De voorgevel (Z) wordt door lisenen en, in het fries uitkragende, pilasters onderverdeeld in elf traveeën met risalieten in de derde, zesde en negende travee. De pilasters bevinden zich op de hoeken en aan weerszijden van de (schijn)risalieten. De zijrisalieten zijn smaller dan de brede middenrisaliet.

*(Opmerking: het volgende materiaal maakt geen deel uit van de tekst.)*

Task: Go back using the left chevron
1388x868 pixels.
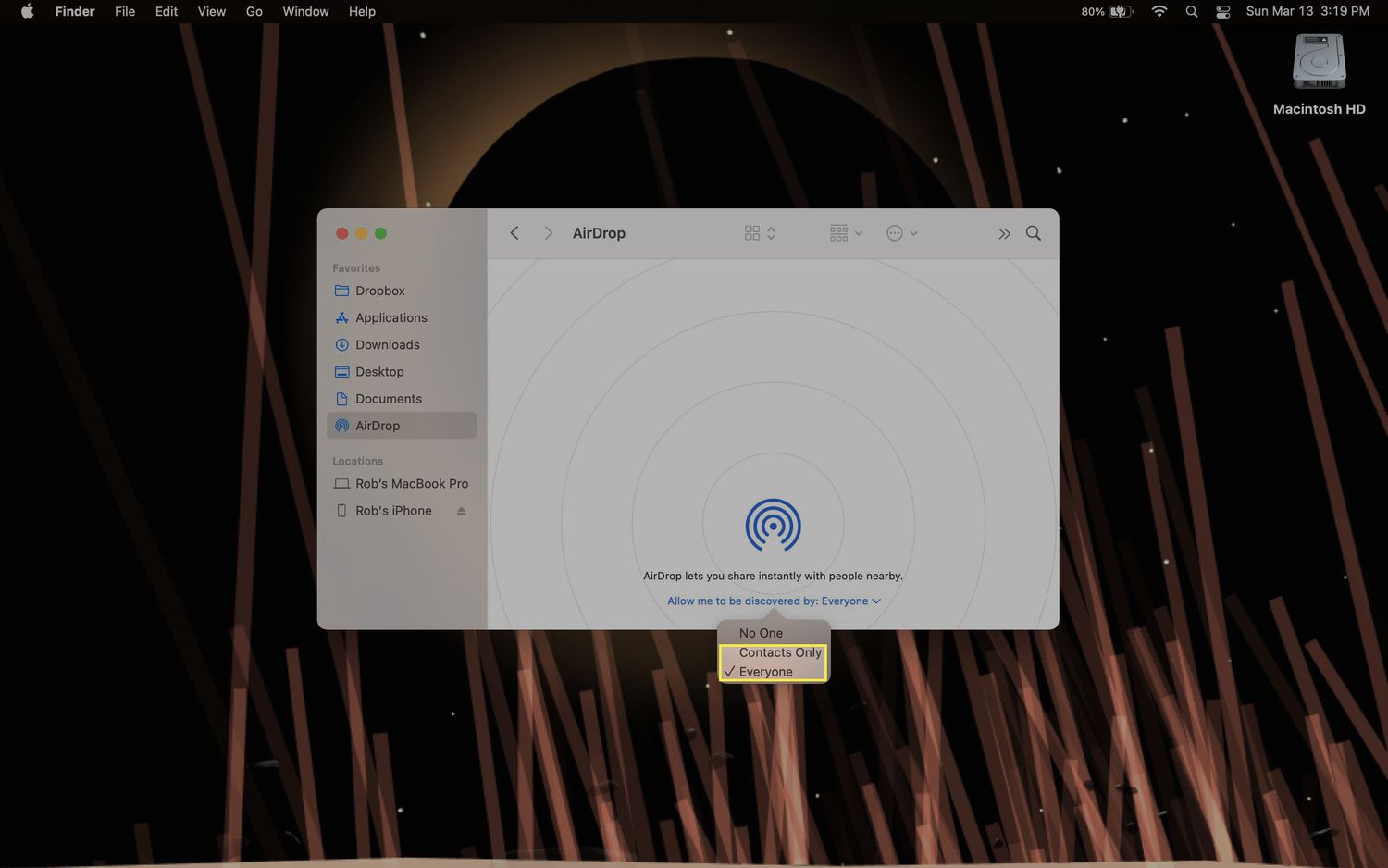Action: tap(514, 233)
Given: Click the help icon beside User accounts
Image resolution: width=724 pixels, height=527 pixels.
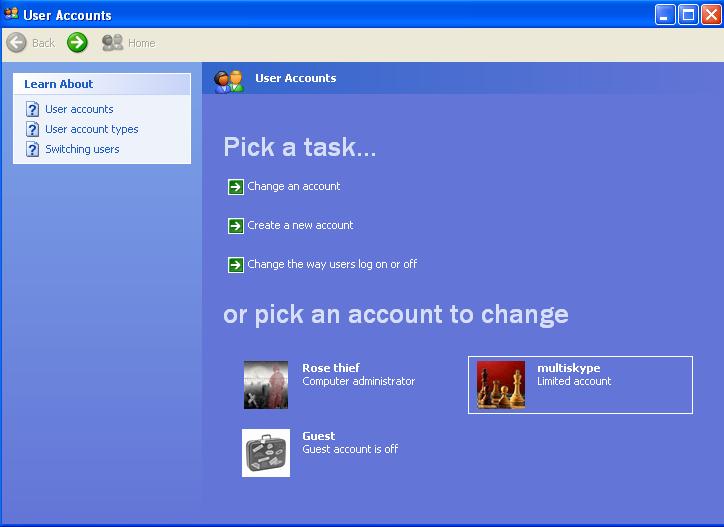Looking at the screenshot, I should (32, 109).
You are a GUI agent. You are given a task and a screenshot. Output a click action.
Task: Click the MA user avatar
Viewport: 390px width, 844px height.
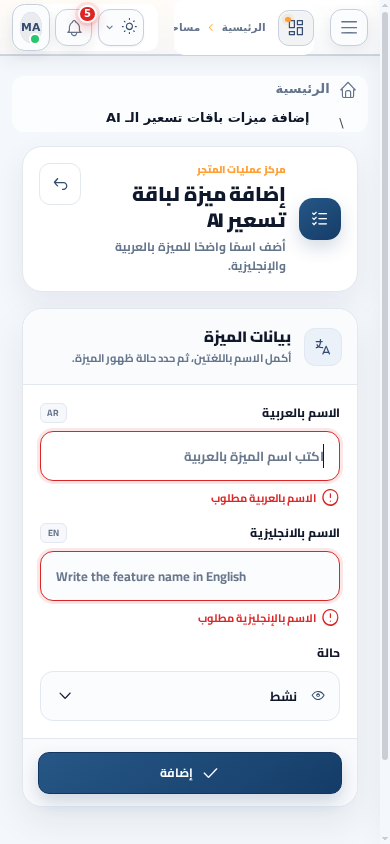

De middelste travee heeft laaddeuren op de onderste twee bouwlagen onder segmentbogen, daarboven twee paar door korfbogen gekoppelde rondboogvensters en in de vijfde laag de naam 'Silo' in reliëf. De zijrisalieten hebben een vergelijkbare indeling maar op de vijfde verdieping gekoppelde vensters onder strekken. De risalieten worden afgesloten door een geel-rood bakstenen sierlijst met blokvormige decoraties, de centrale travee met twee blokken meer. De overige traveeën hebben op de begane grond rondboogvensters met ijzeren roedenverdeling. Op de verdieping negenruits ijzeren vensters onder segmentbogen. Het spaarveld van de onderste twee lagen wordt beëindigd door een rood-gele muizentandlijst. In het spaarveld van de bovenste drie verdiepingen, afgesloten door een zaagtandlijst, drie rechte tweeruits vensters. De dakrand heeft natuurstenen ezelsruggen. De pilasters op de hoeken zijn met diamantkoppen afgedekt, de overige met zadeldakjes. De symmetrische linker zijgevel (W) heeft aan weerszijden van de torenachtige uitbouw een enkele travee, de geleding vergelijkbaar met die van de voorgevel, maar blind. De zuidelijke gevel van de uitbouw is twee vensterassen breed met onder rondboogvensters met roedenverdeling als in de voorgevel, op de eerste verdieping getoogde twaalfruits vensters, op de tweede verdieping recht gesloten twaalfruits vensters, op de derde weer getoogde twaalfruits vensters en op de vierde en vijfde getoogde zestienruits vensters. De noordelijke zijgevel van de torenuitbouw is identiek maar over de onderste bouwlagen door een aanbouw aan het zicht onttrokken. De westzijde van de uitbouw telt drie traveeën met in de middelste op de verdiepingen laaddeuren achter ijzeren balustrades, geflankeerd door een travee met een ijzeren rondboogvenster op de begane grond, daarboven drie bouwlagen met een getoogd twaalfruits raam en op de vierde en vijfde verdieping een getoogd zestienruits raam. De rechterzijgevel (O) van het pakhuis is vanaf de tweede bouwlaag in het zicht en heeft vier blinde spaarvelden, door lisenen geleed. De middelste twee zijn hoger opgetrokken, de buitenste twee zijn door tandlijsten beëindigd.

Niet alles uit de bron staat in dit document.